Editorial | Articles about Cambodia | Khmer

Sunday, January 09, 2011

Impossible to Forget Phnom Penh, Cambodia

By STEVEN ERLANGER (The New York Times)
Published: January 7, 2011

IT was just a single day in Phnom Penh, one of many, but even now I can’t get it out of my head. The genocide was over — Vietnam, the traditional enemy, had ended it by driving out the Khmer Rouge and setting up a collaborationist government. But in 1988, Cambodia was still mourning. So many people had died, and thousands of refugees, including those who had suffered from the Khmer Rouge and those loyal to it, lived in politicized border camps inside Thailand, waiting for a diplomatic settlement that never quite seemed to arrive.

“All the intelligent Cambodians either fled the Khmer Rouge or were killed by them,” my Cambodian friend and fixer, Phin Chanda, once said to me, lightly, as if joking. “We’re the residue.”

I was the bureau chief for Southeast Asia at the time, and I tried to go to Vietnam and Cambodia whenever I could from my base in Bangkok. That winter day 23 years ago was a warm one, and long, because you could not enter Cambodia except through Vietnam. Getting a visa into Vietnam was hard enough, and then you had to get permission to enter Cambodia, which was still a place full of ghosts. There were few residents from capitalist countries, except a handful of Australian aid workers. There was no air service, so I hired a taxi in Ho Chi Minh City, the former Saigon, to drive me to Phnom Penh, through a landscape of rice fields and palms and scrawny villages to the stunning expanse of the Mekong, where it joins the Bassac and Tonle Sap Rivers.

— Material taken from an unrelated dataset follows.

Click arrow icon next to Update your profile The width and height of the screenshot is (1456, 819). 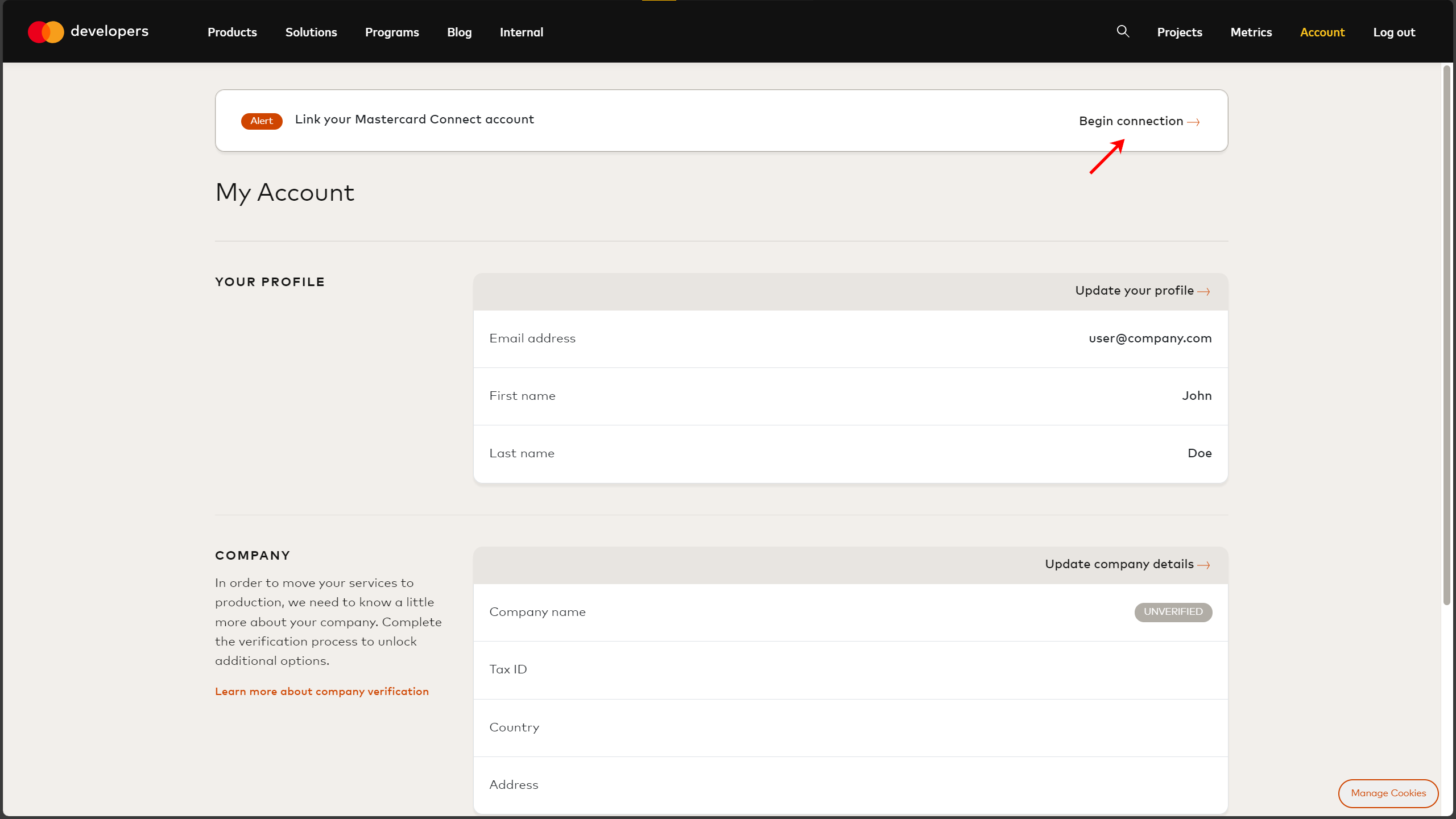pyautogui.click(x=1203, y=292)
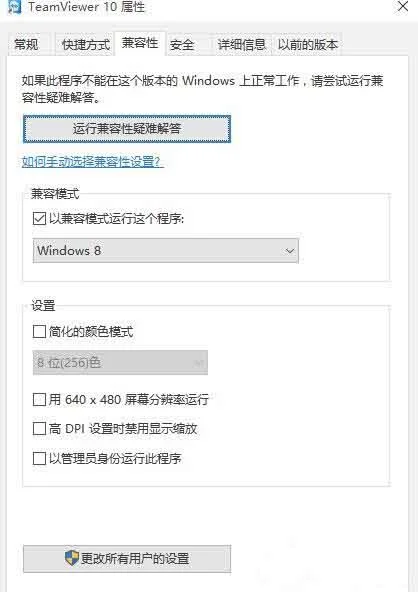Switch to the 以前的版本 tab

coord(307,45)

The Vietnamese were trying to justify their occupation by memorializing the horrors of the Khmer Rouge. They had established a museum at Tuol Sleng, the Phnom Penh high school where the Khmer Rouge had interrogated and executed so many, first taking their haunting portraits, which hung on the walls. In a classroom, I stared at a now famous metal bed, with electrodes attached, where victims were tortured. The museum remains there, grandly titled the Tuol Sleng Genocide Museum.

The Vietnamese were also building an ossuary, a memorial to the murdered. Cambodia was full of bones and shallow graves; I remember the empty gasoline storage tanks of a looted Shell station, used for the massed bodies of the dead. Finger bones were scattered in the grass.

Near the construction site of the new memorial, at Choeung Ek, south of the city, were heaps of bones, and a skinny Cambodian worker, with a kramar, the traditional plaid cotton scarf, around his waist, sitting at a picnic table under a thatched roof. He smoked a cigarette with one hand, while the other rested on a pile of skulls.

I then went to the Central Market, a massive and beautiful Art Deco structure left by the French. The people were scraping by; the vegetables were fresh and cheap; there was a bit of expensive buffalo meat hanging in strips, coated with flies. There were small shops to have Cambodian café au lait — with cloying condensed milk, the way my grandfather liked it; and a tiny massage clinic where young men and women exercised the old medical magic of cupping.

A young woman, carefully supervised by an older woman — her mother? — heated small drinking glasses and applied them to my back; my skin was sucked up into the glasses as they cooled. I must have looked like a sort of insect, an arthropod with glass scales. It hurt, but the pain helped me, in a way, suffer a little myself.

The day finally turned cool, with a stunning sunset and dinner at a little restaurant over the Boeng Kak lake in the city. I dined on stuffed crab and amok, a curried fish steamed in a banana leaf. Mostly I remember the short cyclo ride back to my tattered hotel in central Phnom Penh, staring up at the apartments faintly illuminated by stolen electricity and weak bulbs, thinking of how the Khmer Rouge had emptied the city entirely and murdered so many of its inhabitants, and how the people living here now, however meagerly, had won an extraordinary victory over ideology and evil.

I know the city is tarted up now, with too much Thai, Chinese and Singaporean money. But I want to see it again, to feel that quiet sense of relief that madness has an end.